[Records for finding items]

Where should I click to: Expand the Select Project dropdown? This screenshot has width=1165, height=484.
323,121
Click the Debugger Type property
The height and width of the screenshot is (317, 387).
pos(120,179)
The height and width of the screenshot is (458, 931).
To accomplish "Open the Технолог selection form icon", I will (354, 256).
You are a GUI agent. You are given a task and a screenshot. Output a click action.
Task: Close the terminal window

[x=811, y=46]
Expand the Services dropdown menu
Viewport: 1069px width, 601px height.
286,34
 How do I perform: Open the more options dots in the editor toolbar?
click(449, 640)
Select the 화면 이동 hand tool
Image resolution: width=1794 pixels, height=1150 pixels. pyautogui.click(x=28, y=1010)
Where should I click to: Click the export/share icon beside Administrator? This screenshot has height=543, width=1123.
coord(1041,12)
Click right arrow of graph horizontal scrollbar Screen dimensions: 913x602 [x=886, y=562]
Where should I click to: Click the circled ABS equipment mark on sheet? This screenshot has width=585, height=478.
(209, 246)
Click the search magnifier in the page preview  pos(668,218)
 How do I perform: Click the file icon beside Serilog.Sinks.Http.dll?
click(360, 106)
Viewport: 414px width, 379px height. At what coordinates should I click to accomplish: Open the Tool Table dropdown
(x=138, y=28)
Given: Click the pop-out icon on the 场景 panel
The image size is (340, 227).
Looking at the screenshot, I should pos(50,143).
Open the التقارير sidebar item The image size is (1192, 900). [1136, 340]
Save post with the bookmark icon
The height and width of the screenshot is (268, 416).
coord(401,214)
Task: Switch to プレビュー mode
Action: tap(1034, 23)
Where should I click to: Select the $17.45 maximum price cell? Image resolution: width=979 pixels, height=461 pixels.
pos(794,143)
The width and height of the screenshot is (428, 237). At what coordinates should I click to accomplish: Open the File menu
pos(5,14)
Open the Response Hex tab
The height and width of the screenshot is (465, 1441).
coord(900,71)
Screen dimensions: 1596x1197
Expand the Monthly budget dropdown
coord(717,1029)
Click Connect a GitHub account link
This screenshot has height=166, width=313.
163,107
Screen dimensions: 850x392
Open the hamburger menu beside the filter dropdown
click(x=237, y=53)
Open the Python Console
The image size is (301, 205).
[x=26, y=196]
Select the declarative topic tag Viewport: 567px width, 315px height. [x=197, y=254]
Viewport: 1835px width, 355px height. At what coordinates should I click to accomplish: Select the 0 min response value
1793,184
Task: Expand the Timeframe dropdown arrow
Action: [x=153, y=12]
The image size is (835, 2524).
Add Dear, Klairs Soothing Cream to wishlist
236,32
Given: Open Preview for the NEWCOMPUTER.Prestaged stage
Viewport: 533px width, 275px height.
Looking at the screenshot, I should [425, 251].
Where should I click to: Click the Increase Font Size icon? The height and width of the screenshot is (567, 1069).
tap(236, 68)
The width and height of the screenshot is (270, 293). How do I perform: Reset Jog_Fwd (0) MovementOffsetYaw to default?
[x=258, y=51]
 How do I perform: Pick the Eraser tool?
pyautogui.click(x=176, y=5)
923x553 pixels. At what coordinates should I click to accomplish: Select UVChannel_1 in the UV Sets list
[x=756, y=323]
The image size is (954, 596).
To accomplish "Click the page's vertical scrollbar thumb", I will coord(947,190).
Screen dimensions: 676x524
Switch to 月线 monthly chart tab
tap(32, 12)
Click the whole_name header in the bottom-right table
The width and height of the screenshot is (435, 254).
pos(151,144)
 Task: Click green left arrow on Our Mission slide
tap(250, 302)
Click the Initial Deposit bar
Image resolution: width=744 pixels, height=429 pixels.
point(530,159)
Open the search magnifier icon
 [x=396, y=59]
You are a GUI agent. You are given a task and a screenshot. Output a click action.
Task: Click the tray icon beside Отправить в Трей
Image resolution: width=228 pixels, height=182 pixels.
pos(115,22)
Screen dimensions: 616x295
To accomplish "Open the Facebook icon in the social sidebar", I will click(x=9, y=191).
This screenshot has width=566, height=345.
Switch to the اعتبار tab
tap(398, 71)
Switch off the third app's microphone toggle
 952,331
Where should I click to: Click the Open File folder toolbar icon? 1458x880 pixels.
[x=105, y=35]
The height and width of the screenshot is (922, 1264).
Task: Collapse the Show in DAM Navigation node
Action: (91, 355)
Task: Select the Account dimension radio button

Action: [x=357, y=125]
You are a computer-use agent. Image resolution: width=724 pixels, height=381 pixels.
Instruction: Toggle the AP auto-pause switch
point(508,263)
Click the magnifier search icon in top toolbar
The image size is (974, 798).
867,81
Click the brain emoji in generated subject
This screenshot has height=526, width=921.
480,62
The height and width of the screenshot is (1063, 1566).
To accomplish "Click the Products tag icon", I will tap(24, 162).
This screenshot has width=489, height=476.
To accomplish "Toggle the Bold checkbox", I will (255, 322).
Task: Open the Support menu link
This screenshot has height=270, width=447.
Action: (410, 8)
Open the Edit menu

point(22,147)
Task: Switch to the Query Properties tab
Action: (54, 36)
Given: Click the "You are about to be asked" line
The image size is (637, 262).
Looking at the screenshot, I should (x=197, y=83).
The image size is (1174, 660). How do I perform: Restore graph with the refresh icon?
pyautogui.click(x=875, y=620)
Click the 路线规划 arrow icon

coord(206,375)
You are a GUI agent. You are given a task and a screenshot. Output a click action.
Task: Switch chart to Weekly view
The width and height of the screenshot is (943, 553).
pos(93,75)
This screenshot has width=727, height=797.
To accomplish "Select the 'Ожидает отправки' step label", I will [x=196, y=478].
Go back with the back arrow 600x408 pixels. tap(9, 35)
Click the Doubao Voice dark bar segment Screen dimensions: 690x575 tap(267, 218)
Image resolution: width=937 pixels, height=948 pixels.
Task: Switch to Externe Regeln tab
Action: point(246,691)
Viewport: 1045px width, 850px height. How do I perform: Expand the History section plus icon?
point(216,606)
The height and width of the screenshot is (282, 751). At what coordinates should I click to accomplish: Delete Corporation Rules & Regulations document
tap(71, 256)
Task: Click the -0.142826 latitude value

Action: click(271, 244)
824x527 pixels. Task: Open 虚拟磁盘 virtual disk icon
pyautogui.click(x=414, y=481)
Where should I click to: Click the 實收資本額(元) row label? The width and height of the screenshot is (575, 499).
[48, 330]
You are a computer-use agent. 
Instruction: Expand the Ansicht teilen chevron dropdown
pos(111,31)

◆ **INSTRUCTIONS TO FOLLOW**: Quote the lines exactly, starting with the line containing "Click the 路线规划 arrow icon" and going on through the line containing "Action: click(271, 244)".

◆ **ANSWER BELOW**:
Click the 路线规划 arrow icon

coord(206,375)
You are a GUI agent. You are given a task and a screenshot. Output a click action.
Task: Switch chart to Weekly view
The width and height of the screenshot is (943, 553).
pos(93,75)
This screenshot has width=727, height=797.
To accomplish "Select the 'Ожидает отправки' step label", I will [x=196, y=478].
Go back with the back arrow 600x408 pixels. tap(9, 35)
Click the Doubao Voice dark bar segment Screen dimensions: 690x575 tap(267, 218)
Image resolution: width=937 pixels, height=948 pixels.
Task: Switch to Externe Regeln tab
Action: point(246,691)
Viewport: 1045px width, 850px height. How do I perform: Expand the History section plus icon?
point(216,606)
The height and width of the screenshot is (282, 751). At what coordinates should I click to accomplish: Delete Corporation Rules & Regulations document
tap(71, 256)
Task: Click the -0.142826 latitude value

Action: click(271, 244)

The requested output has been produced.